**YOUR ASSIGNMENT:** Produce word for word the lines of the data below running from the one that has "Focus the Search by flow name field" to the one that has "Task: Click the Amazon", inclusive, and no others.

Saved entries

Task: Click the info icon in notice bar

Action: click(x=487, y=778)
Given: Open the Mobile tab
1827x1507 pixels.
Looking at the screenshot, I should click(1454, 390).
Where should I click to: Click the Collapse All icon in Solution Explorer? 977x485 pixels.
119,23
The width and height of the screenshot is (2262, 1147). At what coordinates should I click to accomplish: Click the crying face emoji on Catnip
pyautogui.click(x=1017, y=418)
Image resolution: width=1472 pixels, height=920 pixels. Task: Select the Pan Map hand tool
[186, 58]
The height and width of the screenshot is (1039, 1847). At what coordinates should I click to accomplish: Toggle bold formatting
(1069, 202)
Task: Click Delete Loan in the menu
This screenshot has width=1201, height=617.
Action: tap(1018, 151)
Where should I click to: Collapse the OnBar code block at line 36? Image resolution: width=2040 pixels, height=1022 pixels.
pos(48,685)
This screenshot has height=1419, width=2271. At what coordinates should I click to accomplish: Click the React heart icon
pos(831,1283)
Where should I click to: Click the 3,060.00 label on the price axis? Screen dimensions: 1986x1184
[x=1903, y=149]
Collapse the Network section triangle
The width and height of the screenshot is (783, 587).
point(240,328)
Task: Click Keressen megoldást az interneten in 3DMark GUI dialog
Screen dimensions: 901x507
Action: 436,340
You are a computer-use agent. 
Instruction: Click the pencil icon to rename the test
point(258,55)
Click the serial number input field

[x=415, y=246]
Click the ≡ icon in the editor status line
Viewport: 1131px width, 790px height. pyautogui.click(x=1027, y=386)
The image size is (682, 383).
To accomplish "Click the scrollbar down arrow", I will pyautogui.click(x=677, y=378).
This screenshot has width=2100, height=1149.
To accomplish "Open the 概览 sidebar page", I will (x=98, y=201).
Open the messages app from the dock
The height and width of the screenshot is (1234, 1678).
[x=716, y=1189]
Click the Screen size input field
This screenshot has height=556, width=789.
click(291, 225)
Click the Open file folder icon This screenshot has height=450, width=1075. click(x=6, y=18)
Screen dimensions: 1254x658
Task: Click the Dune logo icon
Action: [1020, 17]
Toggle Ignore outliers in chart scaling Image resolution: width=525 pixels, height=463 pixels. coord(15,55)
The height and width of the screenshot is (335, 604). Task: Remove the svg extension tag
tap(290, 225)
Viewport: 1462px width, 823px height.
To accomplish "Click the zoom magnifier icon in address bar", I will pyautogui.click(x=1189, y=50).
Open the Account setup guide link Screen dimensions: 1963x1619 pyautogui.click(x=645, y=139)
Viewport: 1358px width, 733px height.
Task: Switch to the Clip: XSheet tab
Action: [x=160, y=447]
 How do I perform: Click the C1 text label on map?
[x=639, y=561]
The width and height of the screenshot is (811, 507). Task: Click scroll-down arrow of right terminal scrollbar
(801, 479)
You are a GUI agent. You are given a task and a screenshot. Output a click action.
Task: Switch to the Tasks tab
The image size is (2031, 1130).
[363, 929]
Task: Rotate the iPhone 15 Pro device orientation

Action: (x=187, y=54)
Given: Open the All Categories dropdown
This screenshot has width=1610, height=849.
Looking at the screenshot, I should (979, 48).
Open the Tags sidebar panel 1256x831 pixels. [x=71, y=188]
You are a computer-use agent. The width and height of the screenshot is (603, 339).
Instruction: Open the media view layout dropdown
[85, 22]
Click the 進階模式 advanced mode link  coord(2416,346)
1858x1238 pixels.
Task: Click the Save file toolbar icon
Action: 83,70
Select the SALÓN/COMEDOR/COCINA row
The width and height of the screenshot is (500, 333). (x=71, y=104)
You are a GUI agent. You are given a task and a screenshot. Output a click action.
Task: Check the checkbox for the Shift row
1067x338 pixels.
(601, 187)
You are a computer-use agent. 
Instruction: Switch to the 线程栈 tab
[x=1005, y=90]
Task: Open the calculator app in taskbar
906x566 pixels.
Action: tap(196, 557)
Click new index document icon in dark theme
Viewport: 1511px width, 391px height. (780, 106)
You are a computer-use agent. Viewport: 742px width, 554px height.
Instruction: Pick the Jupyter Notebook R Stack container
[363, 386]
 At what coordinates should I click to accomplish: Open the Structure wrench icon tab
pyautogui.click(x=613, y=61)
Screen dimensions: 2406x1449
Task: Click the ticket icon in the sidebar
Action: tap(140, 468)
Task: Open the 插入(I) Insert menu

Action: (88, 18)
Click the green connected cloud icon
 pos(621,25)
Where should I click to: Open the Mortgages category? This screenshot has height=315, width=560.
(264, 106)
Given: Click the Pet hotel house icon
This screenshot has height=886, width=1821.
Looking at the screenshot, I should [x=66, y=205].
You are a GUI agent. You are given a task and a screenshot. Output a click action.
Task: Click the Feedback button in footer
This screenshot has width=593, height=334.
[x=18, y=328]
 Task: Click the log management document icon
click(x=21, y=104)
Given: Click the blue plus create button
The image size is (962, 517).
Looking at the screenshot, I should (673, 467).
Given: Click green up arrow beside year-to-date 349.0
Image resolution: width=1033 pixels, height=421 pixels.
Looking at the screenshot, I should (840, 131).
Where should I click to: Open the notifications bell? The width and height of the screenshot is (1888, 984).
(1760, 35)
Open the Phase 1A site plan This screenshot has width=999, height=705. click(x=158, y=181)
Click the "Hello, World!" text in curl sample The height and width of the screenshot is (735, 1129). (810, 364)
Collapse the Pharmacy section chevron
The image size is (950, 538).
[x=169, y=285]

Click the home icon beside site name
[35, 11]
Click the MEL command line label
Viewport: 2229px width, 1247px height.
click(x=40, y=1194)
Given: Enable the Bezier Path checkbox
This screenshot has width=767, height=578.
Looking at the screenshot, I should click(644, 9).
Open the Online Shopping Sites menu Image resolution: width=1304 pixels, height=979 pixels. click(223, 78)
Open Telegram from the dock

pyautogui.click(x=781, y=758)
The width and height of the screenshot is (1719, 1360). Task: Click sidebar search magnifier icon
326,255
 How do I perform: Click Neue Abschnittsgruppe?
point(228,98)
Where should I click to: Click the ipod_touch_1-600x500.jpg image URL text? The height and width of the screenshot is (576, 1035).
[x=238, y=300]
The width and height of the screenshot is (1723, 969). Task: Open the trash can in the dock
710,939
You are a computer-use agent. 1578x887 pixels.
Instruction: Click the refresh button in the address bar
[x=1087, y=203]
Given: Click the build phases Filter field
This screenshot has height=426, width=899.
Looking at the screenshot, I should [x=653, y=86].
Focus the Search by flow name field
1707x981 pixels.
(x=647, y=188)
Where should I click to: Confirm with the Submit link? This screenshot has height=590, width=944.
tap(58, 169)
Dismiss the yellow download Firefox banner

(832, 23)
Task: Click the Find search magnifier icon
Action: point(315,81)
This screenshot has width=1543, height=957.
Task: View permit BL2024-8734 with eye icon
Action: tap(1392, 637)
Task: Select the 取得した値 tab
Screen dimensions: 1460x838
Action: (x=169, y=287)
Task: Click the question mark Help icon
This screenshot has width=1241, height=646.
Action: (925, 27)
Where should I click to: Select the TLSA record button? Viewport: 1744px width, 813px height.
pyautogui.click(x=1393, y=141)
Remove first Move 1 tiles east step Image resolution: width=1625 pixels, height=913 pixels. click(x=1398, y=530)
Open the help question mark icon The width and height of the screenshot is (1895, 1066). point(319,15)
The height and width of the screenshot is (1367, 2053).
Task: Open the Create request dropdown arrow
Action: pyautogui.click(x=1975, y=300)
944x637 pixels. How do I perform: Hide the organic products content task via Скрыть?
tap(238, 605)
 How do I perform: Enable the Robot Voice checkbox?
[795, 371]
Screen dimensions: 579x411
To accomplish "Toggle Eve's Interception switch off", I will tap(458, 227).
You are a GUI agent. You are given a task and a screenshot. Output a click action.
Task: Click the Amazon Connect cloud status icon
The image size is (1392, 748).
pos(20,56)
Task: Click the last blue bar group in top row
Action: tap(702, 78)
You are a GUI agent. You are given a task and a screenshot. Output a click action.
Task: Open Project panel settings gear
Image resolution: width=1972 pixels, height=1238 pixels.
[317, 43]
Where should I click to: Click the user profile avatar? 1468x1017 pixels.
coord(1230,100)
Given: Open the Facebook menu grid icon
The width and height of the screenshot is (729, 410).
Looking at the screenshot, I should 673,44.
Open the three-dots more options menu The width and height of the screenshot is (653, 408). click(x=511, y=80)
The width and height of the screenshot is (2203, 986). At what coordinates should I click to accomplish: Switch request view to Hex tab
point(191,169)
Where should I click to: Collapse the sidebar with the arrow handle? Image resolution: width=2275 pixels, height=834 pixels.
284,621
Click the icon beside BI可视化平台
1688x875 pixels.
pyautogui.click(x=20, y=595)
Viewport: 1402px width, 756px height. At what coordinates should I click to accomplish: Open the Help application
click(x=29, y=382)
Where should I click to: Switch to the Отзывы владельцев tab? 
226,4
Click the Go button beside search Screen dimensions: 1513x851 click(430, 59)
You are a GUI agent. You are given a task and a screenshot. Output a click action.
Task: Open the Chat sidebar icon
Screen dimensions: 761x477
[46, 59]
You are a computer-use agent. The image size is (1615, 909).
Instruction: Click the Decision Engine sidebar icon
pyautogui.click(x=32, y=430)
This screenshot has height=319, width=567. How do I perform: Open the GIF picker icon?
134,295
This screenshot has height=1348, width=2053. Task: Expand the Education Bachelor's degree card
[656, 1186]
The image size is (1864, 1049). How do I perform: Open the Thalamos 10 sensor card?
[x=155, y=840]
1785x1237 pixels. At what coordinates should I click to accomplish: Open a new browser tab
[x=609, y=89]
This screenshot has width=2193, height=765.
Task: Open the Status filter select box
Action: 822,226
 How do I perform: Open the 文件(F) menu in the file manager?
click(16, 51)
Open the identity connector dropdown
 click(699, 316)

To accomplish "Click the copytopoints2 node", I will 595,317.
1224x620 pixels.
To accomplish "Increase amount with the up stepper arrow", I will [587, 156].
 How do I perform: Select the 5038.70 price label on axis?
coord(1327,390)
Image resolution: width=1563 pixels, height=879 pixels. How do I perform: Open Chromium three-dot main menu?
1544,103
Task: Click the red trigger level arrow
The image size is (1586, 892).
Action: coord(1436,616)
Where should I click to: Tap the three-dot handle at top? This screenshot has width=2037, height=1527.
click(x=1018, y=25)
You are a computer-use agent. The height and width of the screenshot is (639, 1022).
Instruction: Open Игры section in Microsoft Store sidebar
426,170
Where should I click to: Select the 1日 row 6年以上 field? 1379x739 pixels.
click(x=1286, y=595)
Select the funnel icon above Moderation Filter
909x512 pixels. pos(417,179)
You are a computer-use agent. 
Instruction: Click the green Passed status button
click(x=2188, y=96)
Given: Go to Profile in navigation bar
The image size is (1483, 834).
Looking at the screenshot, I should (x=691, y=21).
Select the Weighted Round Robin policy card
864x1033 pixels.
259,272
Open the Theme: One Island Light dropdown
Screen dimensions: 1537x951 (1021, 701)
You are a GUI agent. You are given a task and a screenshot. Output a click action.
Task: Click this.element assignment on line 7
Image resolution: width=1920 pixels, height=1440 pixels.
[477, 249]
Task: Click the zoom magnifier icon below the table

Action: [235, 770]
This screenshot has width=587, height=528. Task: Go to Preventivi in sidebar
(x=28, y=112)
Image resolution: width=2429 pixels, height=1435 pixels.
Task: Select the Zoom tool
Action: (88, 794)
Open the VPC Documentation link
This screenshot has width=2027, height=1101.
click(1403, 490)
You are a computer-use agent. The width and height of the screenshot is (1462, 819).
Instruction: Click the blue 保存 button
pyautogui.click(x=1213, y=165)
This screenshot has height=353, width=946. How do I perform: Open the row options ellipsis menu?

**WRITTEN RESPONSE:**
Focus the Search by flow name field
1707x981 pixels.
(x=647, y=188)
Where should I click to: Confirm with the Submit link? This screenshot has height=590, width=944.
tap(58, 169)
Dismiss the yellow download Firefox banner

(832, 23)
Task: Click the Find search magnifier icon
Action: point(315,81)
This screenshot has width=1543, height=957.
Task: View permit BL2024-8734 with eye icon
Action: tap(1392, 637)
Task: Select the 取得した値 tab
Screen dimensions: 1460x838
Action: (x=169, y=287)
Task: Click the question mark Help icon
This screenshot has width=1241, height=646.
Action: (925, 27)
Where should I click to: Select the TLSA record button? Viewport: 1744px width, 813px height.
pyautogui.click(x=1393, y=141)
Remove first Move 1 tiles east step Image resolution: width=1625 pixels, height=913 pixels. click(x=1398, y=530)
Open the help question mark icon The width and height of the screenshot is (1895, 1066). point(319,15)
The height and width of the screenshot is (1367, 2053).
Task: Open the Create request dropdown arrow
Action: pyautogui.click(x=1975, y=300)
944x637 pixels. How do I perform: Hide the organic products content task via Скрыть?
tap(238, 605)
 How do I perform: Enable the Robot Voice checkbox?
[795, 371]
Screen dimensions: 579x411
To accomplish "Toggle Eve's Interception switch off", I will tap(458, 227).
You are a GUI agent. You are given a task and a screenshot. Output a click action.
Task: Click the Amazon Connect cloud status icon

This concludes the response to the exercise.